Farmers Markets Hitting Saturation in Some Areas

Earlier this week, Jodi Helmer reported at National Public Radio (NPR) Online that, “Nationwide, the number of farmers markets increased from 2,000 in 1994 to more than 8,600 in 2019, which led to a major problem: There are too few farmers to populate the market stalls and too few customers filling their canvas bags with fresh produce at each market. Reports of farmers markets closing have affected communities from Norco, Calif., to Reno, Nev., to Allouez, Wis.”

The NPR item explained that, “Markets in big cities are hurting too. The Copley Square Farmers Market in Boston reported a 50 percent drop in attendance in 2017. In Oregon, where 62 new markets opened but 32 closed, the researchers of one multiyear study concluded, ‘The increasing popularity of the markets is in direct contrast with their surprisingly high failure rate.’
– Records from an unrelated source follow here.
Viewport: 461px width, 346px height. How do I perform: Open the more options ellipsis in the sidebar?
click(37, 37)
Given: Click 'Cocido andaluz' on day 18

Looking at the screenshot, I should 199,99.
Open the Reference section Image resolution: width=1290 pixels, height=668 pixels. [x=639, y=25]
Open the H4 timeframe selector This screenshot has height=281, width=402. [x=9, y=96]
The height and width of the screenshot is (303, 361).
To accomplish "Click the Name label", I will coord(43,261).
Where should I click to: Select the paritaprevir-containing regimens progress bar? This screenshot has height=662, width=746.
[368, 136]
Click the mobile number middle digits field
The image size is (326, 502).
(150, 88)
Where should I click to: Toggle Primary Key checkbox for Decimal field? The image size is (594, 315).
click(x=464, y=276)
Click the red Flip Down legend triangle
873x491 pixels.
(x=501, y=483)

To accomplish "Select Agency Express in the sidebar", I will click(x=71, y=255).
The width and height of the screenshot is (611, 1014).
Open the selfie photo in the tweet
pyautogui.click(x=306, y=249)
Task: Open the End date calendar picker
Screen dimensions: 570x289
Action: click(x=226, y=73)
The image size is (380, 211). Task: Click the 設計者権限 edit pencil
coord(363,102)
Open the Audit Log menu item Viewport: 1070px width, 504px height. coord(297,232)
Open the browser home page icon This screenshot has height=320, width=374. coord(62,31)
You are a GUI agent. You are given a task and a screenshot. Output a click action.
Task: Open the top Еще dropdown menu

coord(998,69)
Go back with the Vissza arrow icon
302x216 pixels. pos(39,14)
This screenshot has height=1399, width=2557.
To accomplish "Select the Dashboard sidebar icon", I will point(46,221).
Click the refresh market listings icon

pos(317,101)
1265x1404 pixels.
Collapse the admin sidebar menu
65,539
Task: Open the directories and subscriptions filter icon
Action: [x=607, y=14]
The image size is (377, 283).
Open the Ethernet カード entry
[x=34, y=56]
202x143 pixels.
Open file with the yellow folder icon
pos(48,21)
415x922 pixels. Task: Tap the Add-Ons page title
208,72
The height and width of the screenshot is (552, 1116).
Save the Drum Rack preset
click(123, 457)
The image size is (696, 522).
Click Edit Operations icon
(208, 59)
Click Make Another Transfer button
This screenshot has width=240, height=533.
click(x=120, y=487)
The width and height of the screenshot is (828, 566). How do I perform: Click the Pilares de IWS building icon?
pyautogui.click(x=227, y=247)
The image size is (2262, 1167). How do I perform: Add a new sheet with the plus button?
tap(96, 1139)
“Diane Eggert, executive director of the Farmers Market Federation of NY, received numerous reports of closings; she believes the problem is one of pure mathematics.

“‘There are way too many markets,’ she says. ‘The markets have started cannibalizing both customers and farmers from other markets to keep going.'”

The NPR update added that, “Eggert also points to myriad other options that consumers have for accessing fresh foods, including community-supported agriculture and home delivery options from companies such as Amazon, Instacart or Blue Apron that might be more convenient than shopping at a Saturday morning market.”